Well, there's Palomar mountain, Fallbrook, Temecula, all kinds of riding up and down the coast. You can ride up to San Clemente or Irvine and take the train back, and plenty more. Join the Campy lunch ride out of Oceanside. You won't have any problem finding places to ride, hills to climb or groups to go with.


----------



## sandiegosteve (Mar 29, 2004)

Lots of options, but plenty of cars and pot-holes.

Search Strava for segments; I do that a lot when I want some variation. RidewithGPS also has some neat rides listed.

Depending on where you stay, you can just go up and down the coast (always nice) or inland with a number of options. I'm on the coast and combine the two. There are a few climbs (Palomar), but most of the uphill sections are less than 15 minutes - we are not in the Rockies by any measure. But, you are usually either going up or down, not a lot of flat.


----------



## BlackIce619 (Sep 14, 2012)

We have a ton of routes here in San Diego that are available. Within minutes, as others have mentioned, you could ride a scenic route on the coast.... or make a couple turns and tackle some of the hills we have. 

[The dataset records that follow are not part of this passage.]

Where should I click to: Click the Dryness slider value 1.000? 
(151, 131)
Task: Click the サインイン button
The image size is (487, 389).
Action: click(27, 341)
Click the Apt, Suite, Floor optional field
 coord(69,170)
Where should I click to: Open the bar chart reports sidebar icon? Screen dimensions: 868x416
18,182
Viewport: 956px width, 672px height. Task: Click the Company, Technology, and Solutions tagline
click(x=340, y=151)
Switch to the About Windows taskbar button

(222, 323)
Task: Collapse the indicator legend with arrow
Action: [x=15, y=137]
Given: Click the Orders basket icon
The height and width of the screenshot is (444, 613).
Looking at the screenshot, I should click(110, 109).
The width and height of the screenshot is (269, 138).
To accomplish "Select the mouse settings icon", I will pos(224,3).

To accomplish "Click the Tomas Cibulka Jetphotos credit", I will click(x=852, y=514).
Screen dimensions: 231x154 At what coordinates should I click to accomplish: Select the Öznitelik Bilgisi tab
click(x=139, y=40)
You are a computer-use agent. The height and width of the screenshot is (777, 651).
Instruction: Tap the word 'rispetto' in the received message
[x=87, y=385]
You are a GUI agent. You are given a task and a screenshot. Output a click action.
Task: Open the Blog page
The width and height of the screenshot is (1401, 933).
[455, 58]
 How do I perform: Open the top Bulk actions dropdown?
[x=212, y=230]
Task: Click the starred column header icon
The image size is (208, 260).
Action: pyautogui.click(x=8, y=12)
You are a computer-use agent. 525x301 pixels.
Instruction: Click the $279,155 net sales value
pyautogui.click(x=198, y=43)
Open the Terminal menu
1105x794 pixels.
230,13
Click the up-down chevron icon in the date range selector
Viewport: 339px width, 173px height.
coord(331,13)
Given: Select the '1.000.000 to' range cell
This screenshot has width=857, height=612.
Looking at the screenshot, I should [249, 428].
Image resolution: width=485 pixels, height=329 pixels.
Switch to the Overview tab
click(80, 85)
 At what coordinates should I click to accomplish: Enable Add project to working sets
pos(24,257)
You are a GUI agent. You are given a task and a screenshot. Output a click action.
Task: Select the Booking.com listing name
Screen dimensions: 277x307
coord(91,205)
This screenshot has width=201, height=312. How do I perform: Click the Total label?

Depending where specifcally you will be staying in San Diego.... the options can be unlimited! 

Strava is a great resource to find routes, along with Garmin Connect. 

*Ride with Javi *is a great group that allows cycling to join at all levels - Ride With Javi - Home

Feel free to send me a message if you want anything in more detail when it comes to routes in my area :thumbsup:


----------



## stevesbike (Jun 3, 2002)

Personally, I think the cycling around San Diego has really taken a hit over the last decade or so with growth and traffic. Riding Palomar area is pretty sketchy (tourists/tour buses bombing it to casinos etc). I'd consider the Santa Barbara area or even north LA - Westlake Village area is a good starting point for Santa Monica mountains rides, which have become popular with pro teams doing their early camps. Light traffic, great climbs, and a city nearby for off the bike stuff.


----------



## andyaa (Mar 5, 2008)

I will be staying in Mission Valley, not far from the airport. My wife will be attending a conference in one of the local hotels.
The Ocean Beach Bike Path isn't too far from the hotel. For starters I could pick that up and ride it to Ocean Beach and back. 
Pretty sure I will have a car so I could drive to the start of a ride. Will have to look up some routes on Strava and Garmin.


----------



## BlackIce619 (Sep 14, 2012)

andyaa said:


> I will be staying in Mission Valley, not far from the airport. My wife will be attending a conference in one of the local hotels.
> The Ocean Beach Bike Path isn't too far from the hotel. For starters I could pick that up and ride it to Ocean Beach and back.
> Pretty sure I will have a car so I could drive to the start of a ride. Will have to look up some routes on Strava and Garmin.


Mission Valley is a great starting point to get you anywhere you want. Along the coast and a little north you will hit Torrey Pines for a little climbing, nice scenic route.

Bayshore Bikepath is a nice flat route that you can pick up speed and enjoy the scenary as well. 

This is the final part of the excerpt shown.